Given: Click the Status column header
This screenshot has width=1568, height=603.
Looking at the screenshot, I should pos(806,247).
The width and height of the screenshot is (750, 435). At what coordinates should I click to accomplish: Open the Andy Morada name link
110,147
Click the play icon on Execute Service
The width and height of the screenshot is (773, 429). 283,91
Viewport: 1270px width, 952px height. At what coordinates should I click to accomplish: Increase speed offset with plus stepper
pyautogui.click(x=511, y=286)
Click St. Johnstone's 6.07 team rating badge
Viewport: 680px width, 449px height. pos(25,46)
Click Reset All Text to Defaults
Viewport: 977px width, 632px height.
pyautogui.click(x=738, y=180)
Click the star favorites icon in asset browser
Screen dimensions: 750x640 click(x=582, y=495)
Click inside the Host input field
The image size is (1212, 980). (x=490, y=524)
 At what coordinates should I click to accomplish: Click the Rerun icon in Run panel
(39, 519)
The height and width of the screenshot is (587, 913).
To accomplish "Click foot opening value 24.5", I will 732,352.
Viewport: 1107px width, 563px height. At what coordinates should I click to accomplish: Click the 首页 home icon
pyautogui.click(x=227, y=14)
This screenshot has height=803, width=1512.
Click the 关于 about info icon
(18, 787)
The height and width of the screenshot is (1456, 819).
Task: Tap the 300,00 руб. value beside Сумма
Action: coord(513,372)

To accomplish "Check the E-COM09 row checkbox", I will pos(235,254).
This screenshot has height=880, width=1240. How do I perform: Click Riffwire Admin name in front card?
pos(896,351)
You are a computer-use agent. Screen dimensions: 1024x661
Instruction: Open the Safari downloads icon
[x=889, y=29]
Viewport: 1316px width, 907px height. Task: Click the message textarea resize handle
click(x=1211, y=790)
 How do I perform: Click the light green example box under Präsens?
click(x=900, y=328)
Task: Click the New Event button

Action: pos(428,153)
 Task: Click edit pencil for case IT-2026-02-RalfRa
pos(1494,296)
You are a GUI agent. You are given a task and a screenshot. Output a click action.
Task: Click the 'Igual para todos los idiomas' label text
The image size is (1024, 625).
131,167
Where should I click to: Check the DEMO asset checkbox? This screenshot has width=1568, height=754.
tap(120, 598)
####################
● Задание
Повторите все приведённые выше данные дословно, строка за строкой, ничего не меняя и не пропуская.

● Полный ответ
Given: Click the Status column header
This screenshot has width=1568, height=603.
Looking at the screenshot, I should pos(806,247).
The width and height of the screenshot is (750, 435). At what coordinates should I click to accomplish: Open the Andy Morada name link
110,147
Click the play icon on Execute Service
The width and height of the screenshot is (773, 429). 283,91
Viewport: 1270px width, 952px height. At what coordinates should I click to accomplish: Increase speed offset with plus stepper
pyautogui.click(x=511, y=286)
Click St. Johnstone's 6.07 team rating badge
Viewport: 680px width, 449px height. pos(25,46)
Click Reset All Text to Defaults
Viewport: 977px width, 632px height.
pyautogui.click(x=738, y=180)
Click the star favorites icon in asset browser
Screen dimensions: 750x640 click(x=582, y=495)
Click inside the Host input field
The image size is (1212, 980). (x=490, y=524)
 At what coordinates should I click to accomplish: Click the Rerun icon in Run panel
(39, 519)
The height and width of the screenshot is (587, 913).
To accomplish "Click foot opening value 24.5", I will 732,352.
Viewport: 1107px width, 563px height. At what coordinates should I click to accomplish: Click the 首页 home icon
pyautogui.click(x=227, y=14)
This screenshot has height=803, width=1512.
Click the 关于 about info icon
(18, 787)
The height and width of the screenshot is (1456, 819).
Task: Tap the 300,00 руб. value beside Сумма
Action: coord(513,372)

To accomplish "Check the E-COM09 row checkbox", I will pos(235,254).
This screenshot has height=880, width=1240. How do I perform: Click Riffwire Admin name in front card?
pos(896,351)
You are a computer-use agent. Screen dimensions: 1024x661
Instruction: Open the Safari downloads icon
[x=889, y=29]
Viewport: 1316px width, 907px height. Task: Click the message textarea resize handle
click(x=1211, y=790)
 How do I perform: Click the light green example box under Präsens?
click(x=900, y=328)
Task: Click the New Event button

Action: pos(428,153)
 Task: Click edit pencil for case IT-2026-02-RalfRa
pos(1494,296)
You are a GUI agent. You are given a task and a screenshot. Output a click action.
Task: Click the 'Igual para todos los idiomas' label text
The image size is (1024, 625).
131,167
Where should I click to: Check the DEMO asset checkbox? This screenshot has width=1568, height=754.
tap(120, 598)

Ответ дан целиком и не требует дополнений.